▸ Source excerpt
____
Posted: Fri., Nov. 6, 2009, 4:01pm PT

Off Broadway

Quartett

(BAM Harvey Theater; 874 seats; $75 top)

A Brooklyn Academy of Music presentation of a play in one act by Heiner Muller, translated by Jean Jourdheuil and Beatrice Perregaux, based on the novel "Les Liaisons Dangereuses" by Pierre Choderlos de Laclos. Conceived and directed by Robert Wilson.
 
Merteuil ........................... Isabelle Huppert

Valmont ...................... Ariel Garcia Valdes

With: Louis Beyler, Rachel Eberhart and Benoit Marechal.

 
Near the end of avant-garde auteur Robert Wilson’s rethinking of Heiner Muller’s "Quartett," as Isabelle Huppert turns away from the audience and slowly walks toward the spotless white backdrop, a fishtank with two live goldfish moves across the blank stage. At the performance reviewed, one of the fish, obviously taken with Wilson’s incredible visual ingenuity, hung out near the top of the tank, enjoying the view. The other one, presumably stunned by the baffling spectacle, fled to the bottom and hid until its journey was over. Auds are likely to react in similar fashion.

In 1982, Muller adapted "Quartett" from Pierre Choderlos de Laclos’ epistolary novel "Les Liaisons Dangereuses," also the basis for Christopher Hampton’s play (and its subsequent film adaptation), recently revived on Broadway. The novel also provided the plot for trashy teen sex comedy "Cruel Intentions," and maybe a dozen other adaptations in various media. So there are clearly a lot of ways to go with the story of two vicious ex-lovers, Merteuil (Huppert) and Valmont (Ariel Garcia Valdes), and the innocent young folks upon whom they prey.

From the moment Huppert first stalks gingerly across the stage, Wilson’s production is hypnotizing. The entire space becomes Merteuil and Valmont’s playground, and a gesture or harsh word from one of them can have amazing physical consequences. Huppert pulls her hands apart in a ripping motion; suddenly there’s a long white tear in the theater’s black space. She opens her mouth to speak and out comes an electronic scream that sounds uncannily like Godzilla.
____
▸ Source data
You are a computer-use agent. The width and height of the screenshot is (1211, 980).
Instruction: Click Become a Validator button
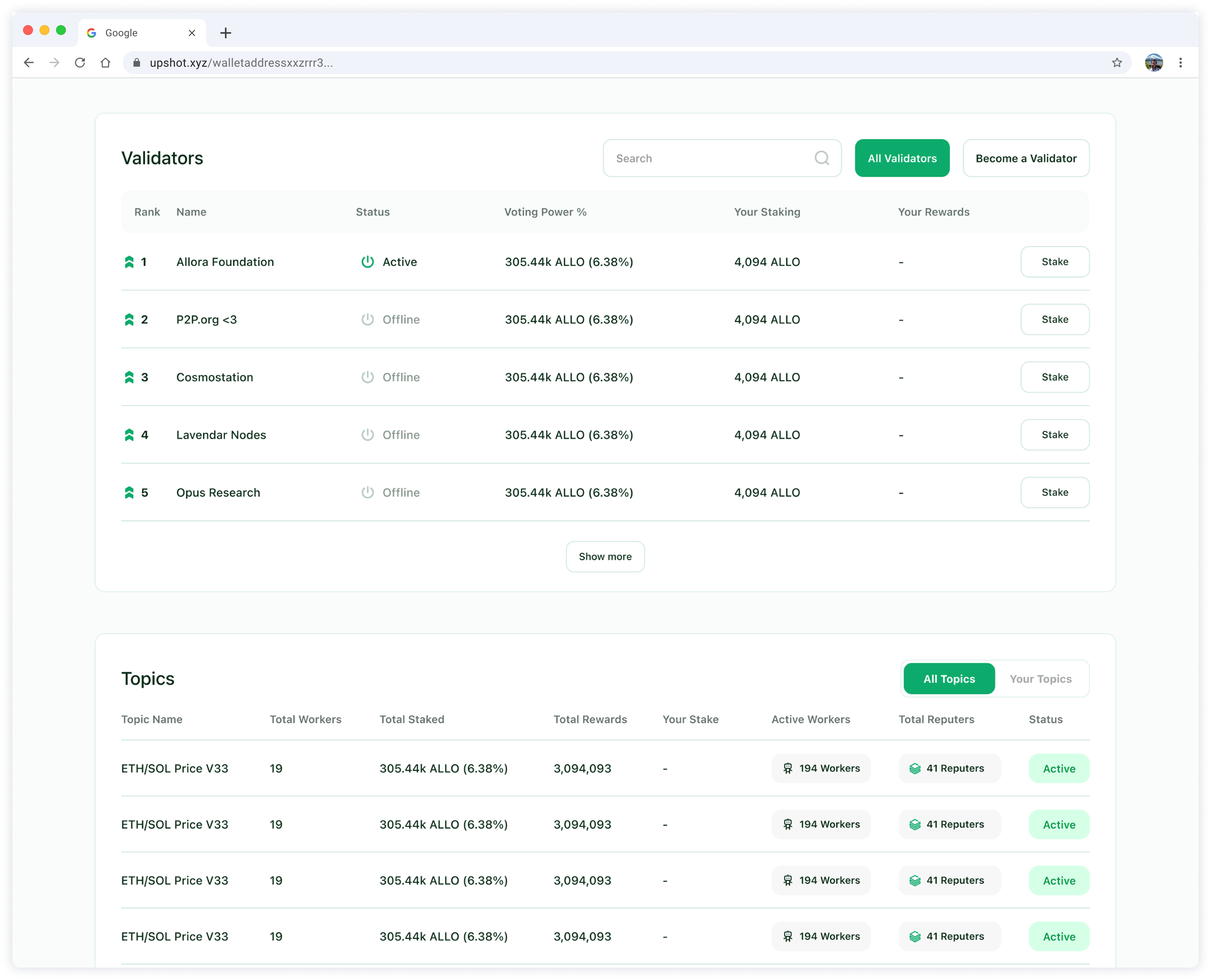tap(1026, 158)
____
Resume the theater review of "Quartett," picking up right after its last sentence.

▸ Written answer
A lot of this, believe it or not, is pretty funny. Wilson and sound designers Jean-Louis Imbert and Thierry Jousse have put microphones on the entire cast, so we never know when, say, someone will make a surprising noise by sticking out his tongue, or someone else will seem to be laughing in two voices at once.

Since the novel is written as letters from one amoral seducer to another, all the dialogue in "Quartett" belongs to Huppert and Valdes, but Wilson’s production isn’t just about Muller’s poetry. Rachel Eberhart and Benoit Marechal play Merteuil’s virginal niece Cecile and her fiance Raphael Danceny, respectively, and while neither performer has any lines, both exude an innocence (eventually corrupted and subverted, of course) that drives Valmont crazy.

"Ah, the void within me!" he moans, sick of not sleeping with Cecile. "It grows and engulfs me, needing its daily victim."

What’s surprising about Wilson’s casting is that no one ever takes on the role of Madame de Tourvel, the other woman Valmont desires and eventually falls in love with. We see Cecile, all long legs and blond hair, but not the woman Valmont believes might save him.

There are times during "Quartett" when it just stops making sense. Why are people hopping like frogs, for example? Is the play’s admittedly gorgeous introductory sequence a miniature of the story? If so, who on earth is Louis Beyler supposed to be playing?

Helpfully, Wilson has painted the major points in broad strokes, comprehensible even if you’re glancing up at the French-to-English supertitles (which you won’t ever want to do — too much of the production is unexpected and beautiful to look away). If it weren’t clear from his entrance that Valmont, clothed in red and made up like Satan, probably doesn’t have much to look forward to in the afterlife, it’s very clear by the end.

But the center of the production is the implacable Merteuil. In Huppert’s performance, she has made her peace with damnation at the play’s outset and is eager to take as many people with her as she can. At times, she speaks Valmont’s lines with him and for him — "playing him" in every sense of the phrase.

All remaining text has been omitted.